(Stored data entries)

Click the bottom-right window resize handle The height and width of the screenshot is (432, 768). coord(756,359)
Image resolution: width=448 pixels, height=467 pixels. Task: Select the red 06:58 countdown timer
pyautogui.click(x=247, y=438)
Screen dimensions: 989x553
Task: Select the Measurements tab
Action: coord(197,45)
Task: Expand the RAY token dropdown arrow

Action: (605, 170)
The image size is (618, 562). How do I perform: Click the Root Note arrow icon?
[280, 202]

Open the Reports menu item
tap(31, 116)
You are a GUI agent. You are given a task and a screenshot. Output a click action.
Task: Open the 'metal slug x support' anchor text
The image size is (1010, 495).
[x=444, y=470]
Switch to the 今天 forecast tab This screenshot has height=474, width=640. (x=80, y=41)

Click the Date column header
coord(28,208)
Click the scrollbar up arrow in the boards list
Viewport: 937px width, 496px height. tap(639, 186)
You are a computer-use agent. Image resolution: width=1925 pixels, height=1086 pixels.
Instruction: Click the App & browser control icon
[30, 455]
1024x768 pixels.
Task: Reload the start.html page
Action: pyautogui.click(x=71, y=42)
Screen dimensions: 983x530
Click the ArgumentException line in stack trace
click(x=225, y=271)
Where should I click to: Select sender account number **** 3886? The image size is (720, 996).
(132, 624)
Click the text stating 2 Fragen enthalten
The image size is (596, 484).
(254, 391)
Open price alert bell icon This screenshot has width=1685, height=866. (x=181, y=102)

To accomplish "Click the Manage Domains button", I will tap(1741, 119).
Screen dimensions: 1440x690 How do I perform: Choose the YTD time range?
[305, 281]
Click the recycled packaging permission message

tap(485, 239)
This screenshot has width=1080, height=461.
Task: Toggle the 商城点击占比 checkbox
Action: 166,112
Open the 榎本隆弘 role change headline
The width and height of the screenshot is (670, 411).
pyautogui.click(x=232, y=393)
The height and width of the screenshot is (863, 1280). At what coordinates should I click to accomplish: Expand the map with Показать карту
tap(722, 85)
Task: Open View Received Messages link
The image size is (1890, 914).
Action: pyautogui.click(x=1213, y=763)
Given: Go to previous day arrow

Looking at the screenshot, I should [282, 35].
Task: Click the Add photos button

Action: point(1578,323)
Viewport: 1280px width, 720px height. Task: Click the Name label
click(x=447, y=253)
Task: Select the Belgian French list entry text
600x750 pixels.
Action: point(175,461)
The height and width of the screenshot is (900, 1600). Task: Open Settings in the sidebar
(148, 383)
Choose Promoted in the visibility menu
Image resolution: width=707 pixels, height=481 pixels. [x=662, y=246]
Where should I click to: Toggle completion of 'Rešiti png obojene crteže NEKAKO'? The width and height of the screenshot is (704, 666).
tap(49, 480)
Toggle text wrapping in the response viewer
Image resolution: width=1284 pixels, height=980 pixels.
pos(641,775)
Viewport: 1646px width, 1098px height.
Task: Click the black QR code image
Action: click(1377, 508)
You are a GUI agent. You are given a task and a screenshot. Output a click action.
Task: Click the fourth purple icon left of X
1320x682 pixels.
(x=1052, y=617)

* Description of the task *
Set down, please, the lines from the line holding "Toggle text wrapping in the response viewer" through the final line of the data, exactly and with nothing added.

* Problem solution *
Toggle text wrapping in the response viewer
Image resolution: width=1284 pixels, height=980 pixels.
pos(641,775)
Viewport: 1646px width, 1098px height.
Task: Click the black QR code image
Action: click(1377, 508)
You are a GUI agent. You are given a task and a screenshot. Output a click action.
Task: Click the fourth purple icon left of X
1320x682 pixels.
(x=1052, y=617)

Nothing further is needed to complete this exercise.